§ OBJECTIF 1
Pouvez-vous extraire des enregistrements les lignes qui vont de celle contenant « Image resolution: width=1344 » jusqu'à celle contenant « point(46,91) », ces deux lignes comprises, et les reproduire sans rien y changer ?
§ OBJECTIF 2
Pouvez-vous écrire la suite du texte sur le franchissement des cols muletiers à bicyclette, à partir de sa dernière phrase ?

§ TEXTE SOURCE
Le franchissement des cols muletiers

Un cyclotouriste de Tours, et non des moindres, M. Canivenc, vient de franchir avec deux de ses camarades la Sierra Nevada, en portant sa bicyclette sur son dos. Quand j'aurai dit que ces trois fanatiques ont atteint l'altitude de 3.470 mètres (une photo en fait foi, la photo de la borne très fruste qui signale cette cote), on se rendra compte que ce n'est pas un petit exploit de vacancier moyen !

Cette ascension nous a valu un magnifique article de M. Canivenc, qui a paru dans une revue de cyclotourisme et que j'ai lu mieux qu'avec intérêt : avec passion. C'est un déroulement d'angoisses, une suite ininterrompue de difficultés vaincues de justesse, un film de la fatigue et de l'effort, bref un « papier » de haute valeur, qui nous change enfin de ces récits de voyage, promenades ou randonnées banales que ne rehausse pas l'éclat du style et auxquels l'imagination n'ajoute ni dynamisme, ni piment, ni relief.

Cette fois, nous sommes bien servis. Le simple journal de bord, d'ailleurs, d'une expédition pareille suffirait à nous intéresser. Je me garderai bien de la résumer ici. Un condensé de roman-fleuve, oui, à la rigueur ... Et encore ? mais à aucun prix un condensé de ce fait d'éclat.

Toutefois, je poserai à M. Canivenc cette question : quel est ce sport étrange qui consiste à trimbaler des vélos à des hauteurs pareilles et dans des régions dantesques ?

Des bicyclettes ? Pourquoi pas un fauteuil de dentiste ou une armoire à glace ? Et si vous, cyclistes, empruntez des sentiers muletiers, pourquoi des mulets n'emprunteraient-ils pas les trottoirs cyclables ?

§ Enregistrements d'un jeu de données de pointage
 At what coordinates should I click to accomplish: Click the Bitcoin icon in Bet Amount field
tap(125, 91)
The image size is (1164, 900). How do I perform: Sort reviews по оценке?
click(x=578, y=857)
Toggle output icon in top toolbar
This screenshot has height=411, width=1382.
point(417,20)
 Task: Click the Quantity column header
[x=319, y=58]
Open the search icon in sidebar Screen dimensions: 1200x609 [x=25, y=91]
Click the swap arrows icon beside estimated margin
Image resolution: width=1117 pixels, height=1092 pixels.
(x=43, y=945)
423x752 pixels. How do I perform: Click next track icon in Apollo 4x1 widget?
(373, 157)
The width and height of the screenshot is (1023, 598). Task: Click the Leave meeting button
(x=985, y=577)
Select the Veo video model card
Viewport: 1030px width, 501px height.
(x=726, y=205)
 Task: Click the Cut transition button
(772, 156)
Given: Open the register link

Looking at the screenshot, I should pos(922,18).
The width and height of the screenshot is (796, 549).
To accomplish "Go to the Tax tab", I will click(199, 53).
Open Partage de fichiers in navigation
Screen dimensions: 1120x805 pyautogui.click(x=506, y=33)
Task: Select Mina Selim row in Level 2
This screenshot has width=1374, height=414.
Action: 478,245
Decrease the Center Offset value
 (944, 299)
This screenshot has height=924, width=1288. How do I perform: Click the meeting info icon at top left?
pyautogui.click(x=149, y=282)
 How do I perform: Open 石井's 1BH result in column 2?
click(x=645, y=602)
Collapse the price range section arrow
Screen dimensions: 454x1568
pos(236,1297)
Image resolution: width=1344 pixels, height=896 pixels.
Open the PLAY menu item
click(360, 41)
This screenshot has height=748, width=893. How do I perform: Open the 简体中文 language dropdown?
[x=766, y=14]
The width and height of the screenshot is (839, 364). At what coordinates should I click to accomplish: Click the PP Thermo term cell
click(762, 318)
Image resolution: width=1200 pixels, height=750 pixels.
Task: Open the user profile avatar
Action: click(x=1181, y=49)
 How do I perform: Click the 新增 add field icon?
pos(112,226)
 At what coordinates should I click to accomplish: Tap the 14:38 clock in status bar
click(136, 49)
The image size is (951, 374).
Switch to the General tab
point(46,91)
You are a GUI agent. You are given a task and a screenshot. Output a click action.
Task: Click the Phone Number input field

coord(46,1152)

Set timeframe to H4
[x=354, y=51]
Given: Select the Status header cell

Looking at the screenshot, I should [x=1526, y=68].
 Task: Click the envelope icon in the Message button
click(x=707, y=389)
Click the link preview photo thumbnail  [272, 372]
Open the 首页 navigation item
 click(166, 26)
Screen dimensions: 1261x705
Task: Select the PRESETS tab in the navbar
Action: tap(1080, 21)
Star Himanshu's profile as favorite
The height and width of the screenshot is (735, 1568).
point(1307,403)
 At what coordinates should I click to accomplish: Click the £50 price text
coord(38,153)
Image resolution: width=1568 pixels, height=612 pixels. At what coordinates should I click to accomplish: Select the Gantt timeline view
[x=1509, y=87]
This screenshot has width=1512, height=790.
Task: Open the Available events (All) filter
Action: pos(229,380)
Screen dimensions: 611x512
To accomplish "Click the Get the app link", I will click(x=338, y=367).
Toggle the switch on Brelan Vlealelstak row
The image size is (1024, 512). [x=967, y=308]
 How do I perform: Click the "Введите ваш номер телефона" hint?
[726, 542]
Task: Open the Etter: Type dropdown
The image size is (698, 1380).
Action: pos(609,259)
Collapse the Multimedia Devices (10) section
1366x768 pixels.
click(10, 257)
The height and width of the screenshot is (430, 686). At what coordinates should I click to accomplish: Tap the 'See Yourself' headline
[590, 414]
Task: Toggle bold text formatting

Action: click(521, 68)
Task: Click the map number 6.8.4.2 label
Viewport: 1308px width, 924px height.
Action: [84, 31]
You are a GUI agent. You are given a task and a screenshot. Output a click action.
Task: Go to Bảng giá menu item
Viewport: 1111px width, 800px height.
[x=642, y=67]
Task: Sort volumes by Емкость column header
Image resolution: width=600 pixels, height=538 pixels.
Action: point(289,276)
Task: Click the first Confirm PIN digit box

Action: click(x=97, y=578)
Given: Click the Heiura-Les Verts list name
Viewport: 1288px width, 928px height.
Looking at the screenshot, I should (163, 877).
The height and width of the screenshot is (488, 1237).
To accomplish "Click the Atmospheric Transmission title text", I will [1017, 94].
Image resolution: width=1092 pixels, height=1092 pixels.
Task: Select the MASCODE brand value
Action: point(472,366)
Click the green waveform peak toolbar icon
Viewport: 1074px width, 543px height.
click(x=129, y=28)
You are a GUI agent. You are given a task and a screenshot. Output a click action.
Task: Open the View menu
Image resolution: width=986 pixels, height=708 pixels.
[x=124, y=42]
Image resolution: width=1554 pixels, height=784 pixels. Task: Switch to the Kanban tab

§ RÉSULTAT OBTENU 1
Image resolution: width=1344 pixels, height=896 pixels.
Open the PLAY menu item
click(360, 41)
This screenshot has height=748, width=893. How do I perform: Open the 简体中文 language dropdown?
[x=766, y=14]
The width and height of the screenshot is (839, 364). At what coordinates should I click to accomplish: Click the PP Thermo term cell
click(762, 318)
Image resolution: width=1200 pixels, height=750 pixels.
Task: Open the user profile avatar
Action: click(x=1181, y=49)
 How do I perform: Click the 新增 add field icon?
pos(112,226)
 At what coordinates should I click to accomplish: Tap the 14:38 clock in status bar
click(136, 49)
The image size is (951, 374).
Switch to the General tab
point(46,91)

§ RÉSULTAT OBTENU 2
C'est un supplice, une torture que de dévaler de roc en roc avec un vélo sur l'épaule, et s'il est chargé — comme a toutes raisons de l'être celui d'un cyclotouriste français voyageant en Andalousie, — alors ce vélo s'apparente aux instruments de la passion. On devient un cyclomartyr !

Je devine ce que vous allez me répondre : « Comment voulez-vous que nous fassions ? Nous sommes sur le versant nord et nous voulons excursionner sur le versant sud. Une route carrossable nous a permis de monter en pédalant jusqu'à 1.500 ou 2.000 mètres. La route cesse, on se perd. Il faut bien emprunter des sentiers de chèvre, puisqu'il n'y a plus de route ; et si nous laissions nos vélos à ce « bout de route », en supposant qu'il y ait là une apparence d'auberge, comment et quand pourrions-nous venir les reprendre ? Les retrouverions-nous seulement ? »

Oui, ça se défend ; mais tout de même ... Ne peut-on, à la rigueur, louer un mulet et son guide qui se chargerait d'empiler les vélos démontés sur le dos de la bête ? Ou encore, laissant les vélos au bout de la route, partir les mains libres (les mains, les bras, les reins, le dos libres) et, au lieu d'un franchissement, en faire deux, ou plutôt s'offrir un aller et retour strictement pédestre ?

Je donne ces solutions pour ce qu'elles valent, jugeant tout préférable au transport de vélos (pesant facilement, chargés, vingt kilogrammes) sur échine humaine.

Voici quelques lignes du chef de l'expédition, qui donneront une idée, comme on dit, de l'ambiance :

« Après deux heures de cette gymnastique, nous ne sommes guère avancés. Derrière nous, l'arête enneigée du Picacho nous domine, mais devant, à droite et à gauche, les difficultés se multiplient. Les savates de corde chaussées au départ sont déjà en loques, arrachées par les roches acérées. Une main crispant le vélo chargé sur le dos, l'autre a fort à faire pour cramponner quelque aspérité. Maudites machines qui semblent si lourdes malgré le bagage allégé ! Mais vivres et appareils ajoutés au poids des vélos suffisent à rendre le fardeau très douloureux à nos épaules bientôt à vif. De temps à autre, un bruit de ferraille toujours accompagné d'un bruyant juron annonce une chute, et quelques pierres dégringolent en ricochant.

À force de nous meurtrir les pieds et les mains, les épaules et les mains butés par la pédale, nous perdons peu à peu de l'altitude, marchant toujours un peu au hasard, le moral en baisse ... »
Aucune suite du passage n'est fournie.